Amazon S3 now supports conditional writes

2024/08/27

Tags: today-i-learned algorithms architecture aws cloud distributed-systems infrastructure performance reliability scalability software-engineering

TIL S3 supports conditional writes

Check out the official AWS announcement and the more detailed S3 Conditional requests guide.

Amazon S3 adds support for conditional writes that can check for the existence of an object before creating it. (…) You can perform conditional writes using PutObject or CompleteMultipartUpload API requests in both general purpose and directory buckets.

To use conditional writes, you can add the HTTP if-none-match conditional header along with PutObject and CompleteMultipartUpload API requests.

Example:

aws s3api put-object \
  --bucket amzn-s3-demo-bucket \
  --key dir-1/my_images.tar.bz2 \
  --body my_images.tar.bz2 \
  --if-none-match "*"

If the object already exists, the request will fail with a 412 PreconditionFailed error. It may also fail with a 409 Conflict error if the object is deleted before the create request is processed. The creation maybe retried at this point.

Constant work pattern

A colleague reminded me about this blog post Reliability, constant work, and a good cup of coffee from AWS Builders Library.

My favorite highlight:

This is why many of our most reliable systems use very simple, very dumb, very reliable constant work patterns. Just like coffee urns. These patterns have three key features:

  • One, they don’t scale up or slow down with load or stress.
  • Two, they don’t have modes, which means they do the same operations in all conditions.
  • Three, if they have any variation, it’s to do less work in times of stress so they can perform better when you need them most. There’s that anti-fragility again.

Something that may not be obvious from the paragraph above is that scale up/down referes to vertical scaling and horiontal scaling is OK :) Constant work refers to capacity of the unit of the system, not the number of units:

One reason why we don’t worry about these new customer configurations is that our health checkers and aggregators use a cellular design. We’ve tested how many health checks each cell can sustain, and we always know where each health checking cell is relative to that limit. If the system starts approaching those limits, we add another health checking cell or aggregator cell, whichever is needed.

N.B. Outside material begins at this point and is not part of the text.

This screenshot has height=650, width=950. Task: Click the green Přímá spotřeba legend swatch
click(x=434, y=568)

The cost of overprovisioning is often less than the engineering cost and potential reliability issues of more complex, elastic systems:

Besides being simple and robust, this approach is very cost effective. Storing a file in Amazon S3 and fetching it over and over again in a loop, even from hundreds of machines, costs far less than the engineering time and opportunity cost spent building something more complex.

Of course more dynamic systems have their place:

At the same time, there are cases where the constant work pattern doesn’t fit quite as well. If you’re running a large website that requires 100 web servers at peak, you could choose to always run 100 web servers. This certainly reduces a source of variance in the system, and is in the spirit of the constant work design pattern, but it’s also wasteful. For web servers, scaling elastically can be a better fit because the savings are large. It’s not unusual to require half as many web servers off peak time as during the peak. Because that scaling happens day in and day out, the overall system can still experience the dynamism regularly enough to shake out problems. The savings can be enjoyed by the customer and the planet.

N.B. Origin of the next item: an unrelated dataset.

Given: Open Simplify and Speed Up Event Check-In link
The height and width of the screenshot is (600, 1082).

I also like the author’s take on the simple design:

I’ve used the word “simple” several times in this article. The designs I’ve covered, including coffee urns, don’t have a lot of moving parts. That’s a kind of simplicity, but it’s not what I mean. Counting moving parts can be deceptive. A unicycle has fewer moving parts than a bicycle, but it’s much harder to ride. That’s not simpler. A good design has to handle many stresses and faults, and over enough time “survival of the fittest” tends to eliminate designs that have too many or too few moving parts or are not practical.